Archive for December, 2008

31 December 2008

Totality as a horizon

The most recent issue of World Picture includes an interview with Ernesto Laclau. He says, inter alia:

I don’t think that the notion of totality should be repudiated but, rather, that its theoretical status has to be redefined: totality is not for me a ground but a horizon; it is a type of closure which is not incompatible with the heterogeneity of its internal elements.

Laclau also clarifies once more that where deconstruction is a theory of undecidability, hegemony is a theory of decision (the decisions taken in an undecidable terrain). What interests me most — given my current grappling with the fruitfulness of Lacan for discourse analysis — is his next comment:

In my work I have argued that the logic of the objet a in Lacan’s conception and the hegemonic logic show a profound homology, even if in one case that logic has been established through a psychoanalytic reflection and, in the other, through a politico-theoretical field.

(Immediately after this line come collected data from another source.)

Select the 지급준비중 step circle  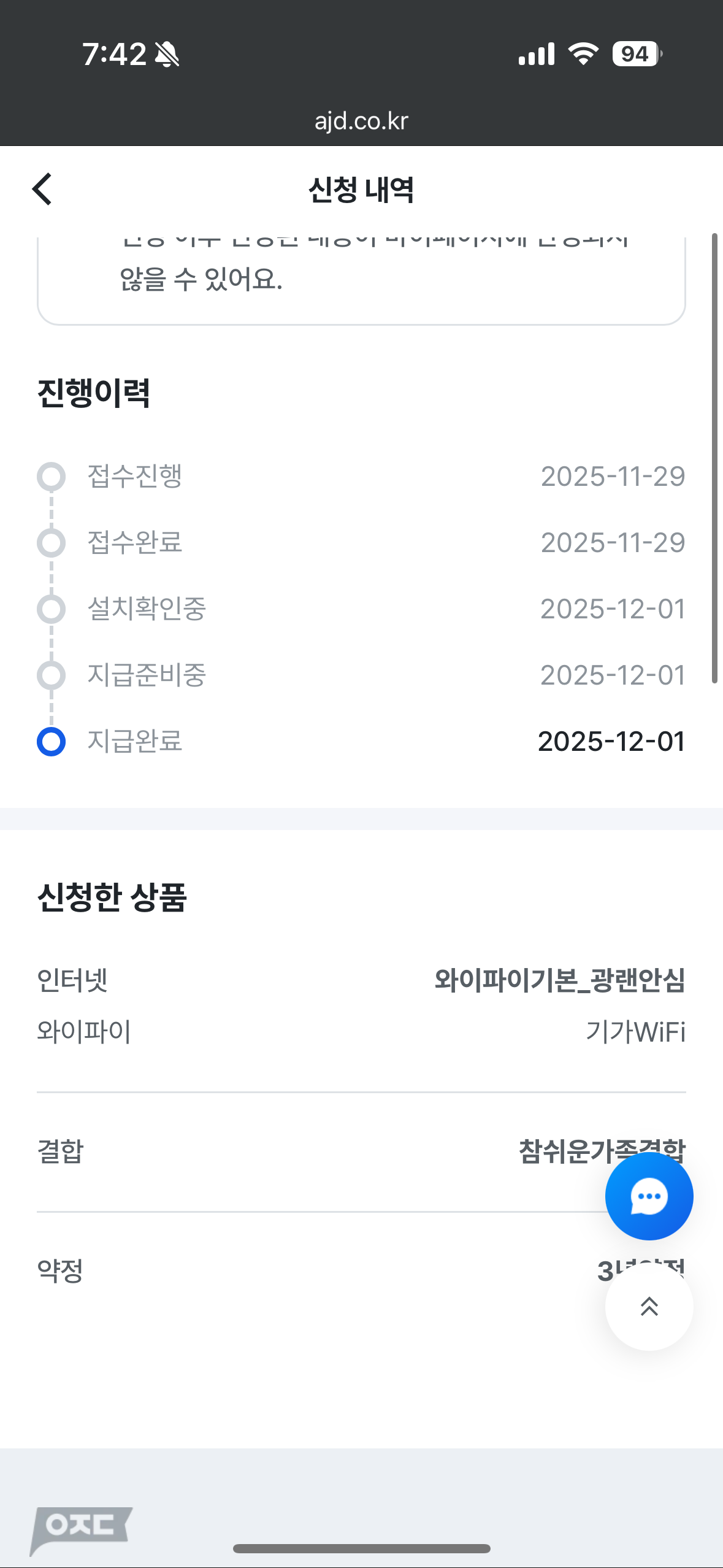52,675
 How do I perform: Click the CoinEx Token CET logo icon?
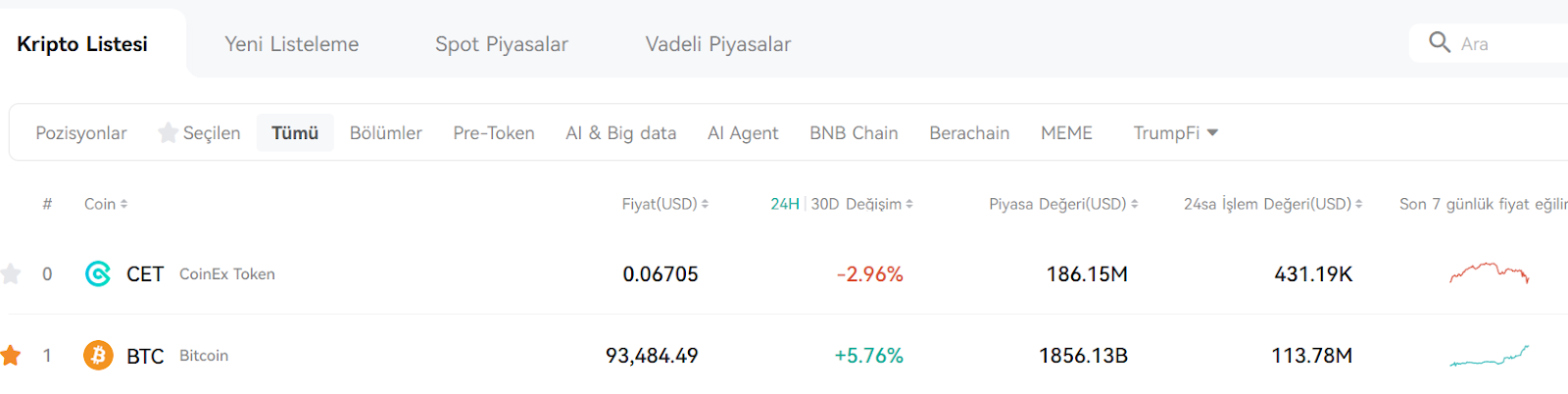coord(98,274)
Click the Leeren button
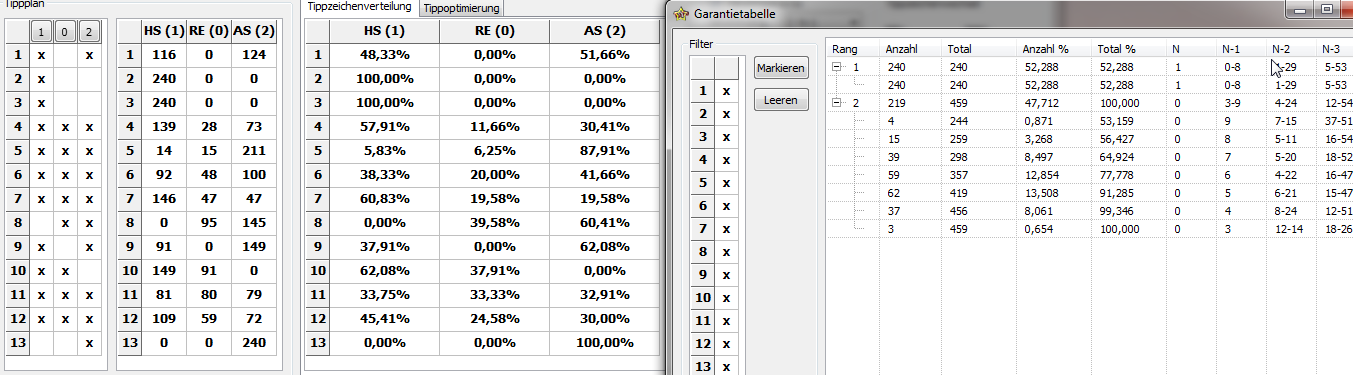The width and height of the screenshot is (1353, 375). (781, 100)
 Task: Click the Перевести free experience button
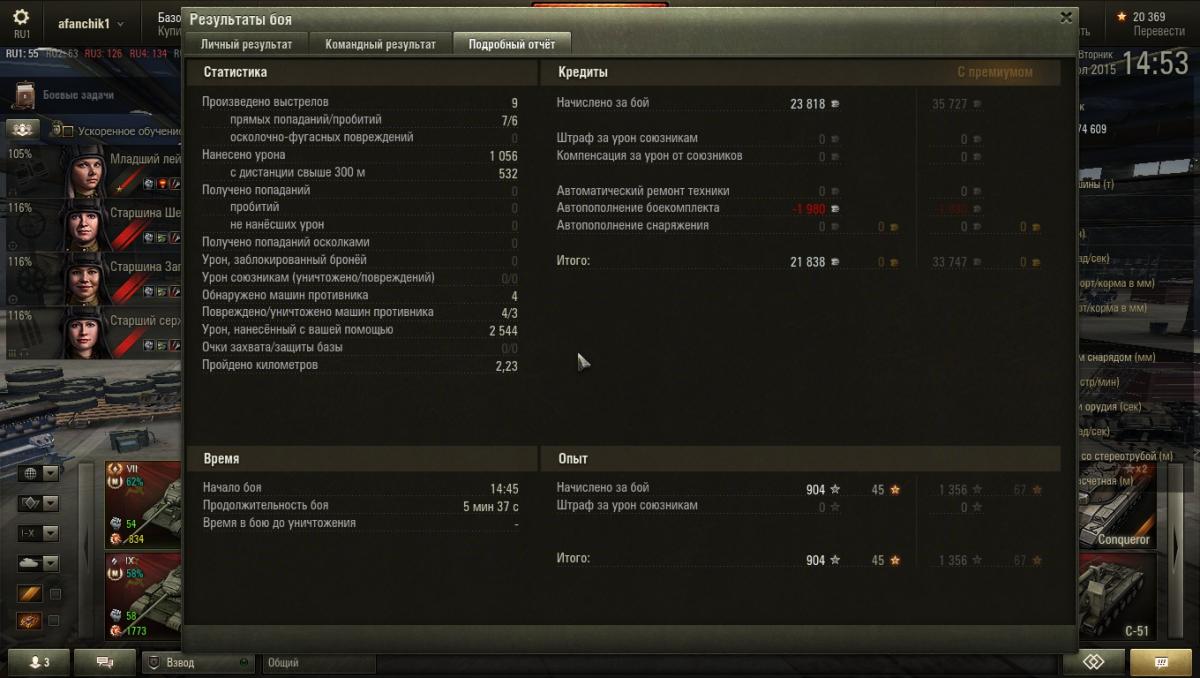1159,31
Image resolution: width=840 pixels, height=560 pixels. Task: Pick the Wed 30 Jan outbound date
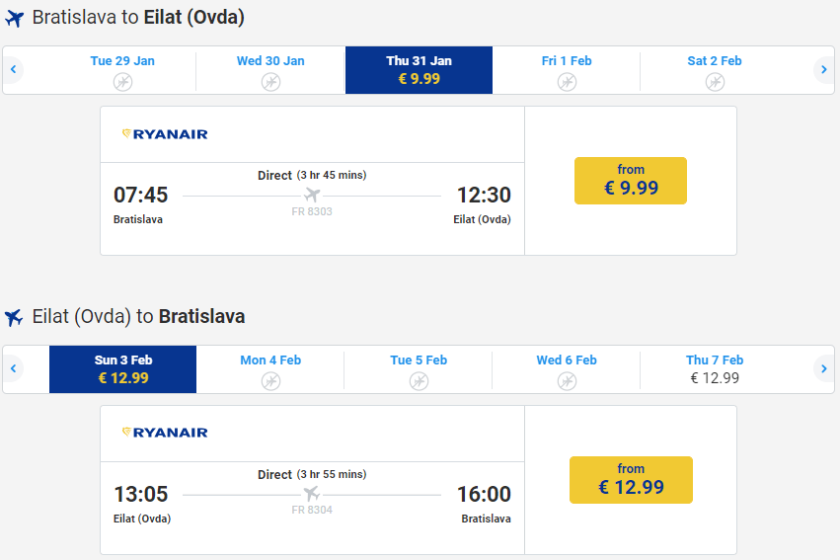(x=270, y=70)
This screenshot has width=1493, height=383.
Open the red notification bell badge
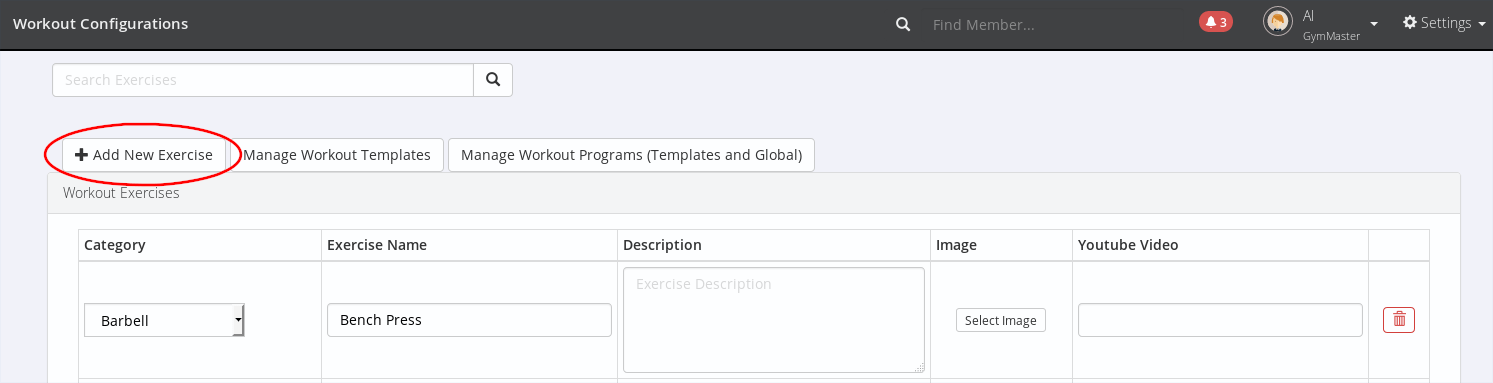click(1215, 22)
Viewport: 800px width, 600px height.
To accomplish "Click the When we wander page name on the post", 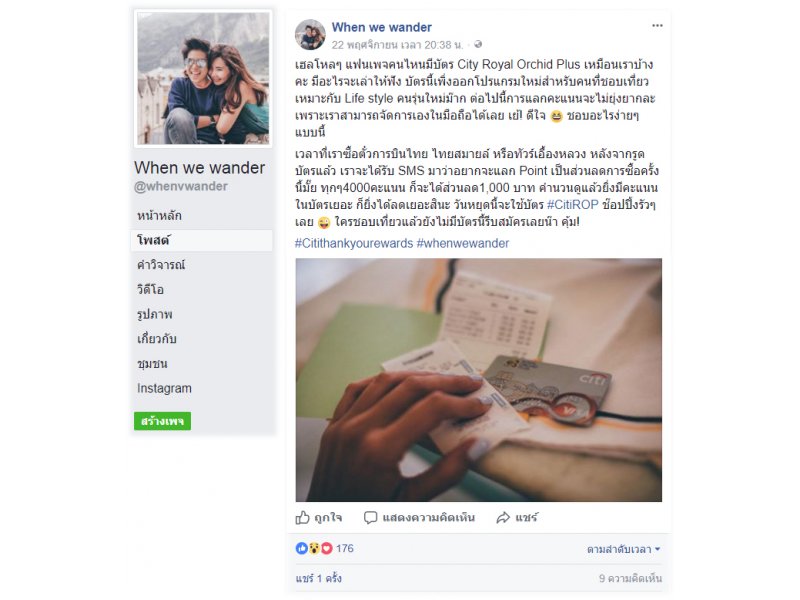I will pos(382,27).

World Picture appears twice annually,
edited by Brian Price, John David Rhodes
and Meghan Sutherland.

30 December 2008

Tanks moving towards Ossetia

Apparently, reports have been made that Georgian tanks are moving back towards the South Ossetian border. Love the discussion on this blog, where the first comment noted that “And while the world is watching Israel, Russia decides it’s time to move things along slowly… quietly….”. S_he was corrected and noticed the mistake (“LOL. Sorry”)… Ah, how hegemonic configurations frame our readings… (Although a later comment on the same blog probably has a point: I wouldn’t be surprised either if Russian, Georgian, Ossetian military were all on the move in the region.)

30 December 2008

Žižek and the subject

I’ve recently had a great deal of Žižekianism imported into my home (initially most adamantly not invited by me). Yesterday, a moment of illumination appeared for me in Ernesto Laclau’s preface to one of Slavoj Žižek‘s earliest books, The Sublime Object of Ideology. The main thesis of this book (and, one could add, of his copious later writings) is, according to Laclau:

that the category of ‘subject’ cannot be reduced to the ‘positions of subject’, since before subjectivation the subject is the subject of lack (p. xii)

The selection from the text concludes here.